James Bennett

James Bennett was born in 1949 and grew up in Kent in the UK in a small village with a working forge on the edge of the North Downs. After surviving the indignities of a British private education, the best part of which was to instill in him a lifelong love of words and poetry, and thinking outside the box, he ended up studying English Literature at Trinity College, Cambridge in the turbulent and mind-expanding late 1960's. During these years, apart from reading novels and poetry and trying to write his own poems, he became exposed to Buddhist meditation and developed an interest in Jungian Psychology and Sufism, the latter leading him, after graduating with an English degree, to travel to the Glastonbury Fayre in 1971 to attend the music and spirituality festival, which was recorded by Nicholas Roeg in his documentary of that seminal event.

A fateful meeting round a campfire led to an invitation to move to Edinburgh, Scotland in order to run a small meditation and mystical study centre in some friends' apartment. This move in turn prompted an introduction to Dr Winifred Rushforth , who was a pioneer in running dream groups and who combined a Jungian perspective with an eclectic spirituality. Through his connection to and work with her, and a network of interesting people from varied backgrounds, yet united in their concern about the interface between psychology and spirituality, he became part of a group of people who opened a place called the Salisbury Centre in a large Georgian house in Edinburgh, which still functions as a centre today. The Centre offered meditation, yoga and tai chi, crafts, including a pottery and weaving, dream groups and study of mystical writings from the world religions.
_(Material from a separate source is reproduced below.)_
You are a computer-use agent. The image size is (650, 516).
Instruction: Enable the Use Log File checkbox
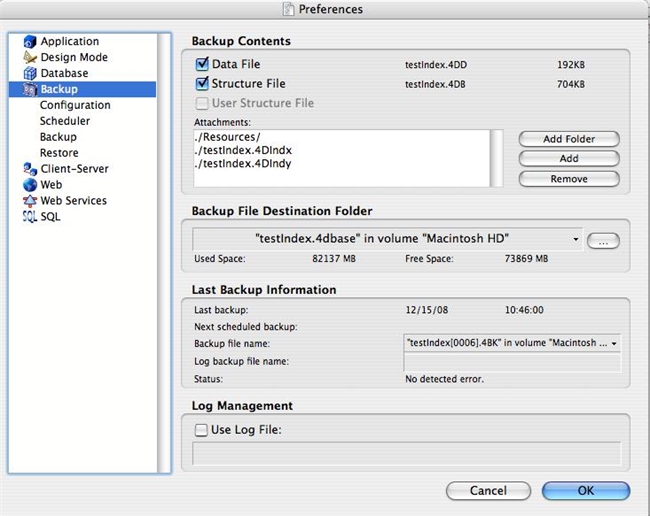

After living as a resident for 18 months in the small community that ran the Centre, it gradually dawned on Bennett that his future path lay in becoming a psychotherapist and he was advised that he needed to have a solid background in one of the helping professions in order to make this possible, and so he entered a two year intensive Social Work graduate program at Edinburgh University from 1974-1976. Upon graduating he worked as a social worker in a community regional office outside the city of Edinburgh and subsequently as a psychiatric social worker in a busy admissions team as well as providing outreach to the surrounding community.

By 1982 Bennett felt ready for a change. While working as a social worker he had not only been training in family systems therapy and other modalities, but he had also been pursuing his own therapy, initially in a psychodynamic framework and eventually in various forms of the then burgeoning human potential movement alive at that time. He became interested in training in Gestalt Therapy and joined a certificate training program while working at the psychiatric hospital. Now the thought occurred to take a break from social work and embark on further Gestalt Therapy training in the USA as a sabbatical, with a plan to return to the UK and Scotland after a year or two and work as a psychotherapist.

However life had other plans for him, as he ended up meeting his wife Judy during the

training, which took place outside Boston, Massachusetts. Needing to find gainful employment upon getting married and lacking the necessary credentials to practice here independently, he found a job at an Addictions Treatment Centre where he worked for seven years, during which time he sat and passed the independent practitioner licensing exam for Massachusetts. Outside of office hours, he developed a small private practice, eventually leaving the agency to work for himself full time as a psychotherapist, and at the same time he also became a father to a baby girl Rachel.

During this stage he had maintained a passionate interest in dreams, mythology, eco-psychology and archetypal psychology and male psychology and attended workshops with Bly, Meade and Hillman during the years of the Men's Movement, and read widely in these fields. His writing emerged from the disparate experiences of a searching life, in an attempt to understand his and our place in the wider universe we are a part of.

He lives with his wife in Arlington Massachusetts, which is also where his psychotherapy practice is located. His interests include hiking and birding, hand drumming, cooking and listening to music and his own and other people's dreams.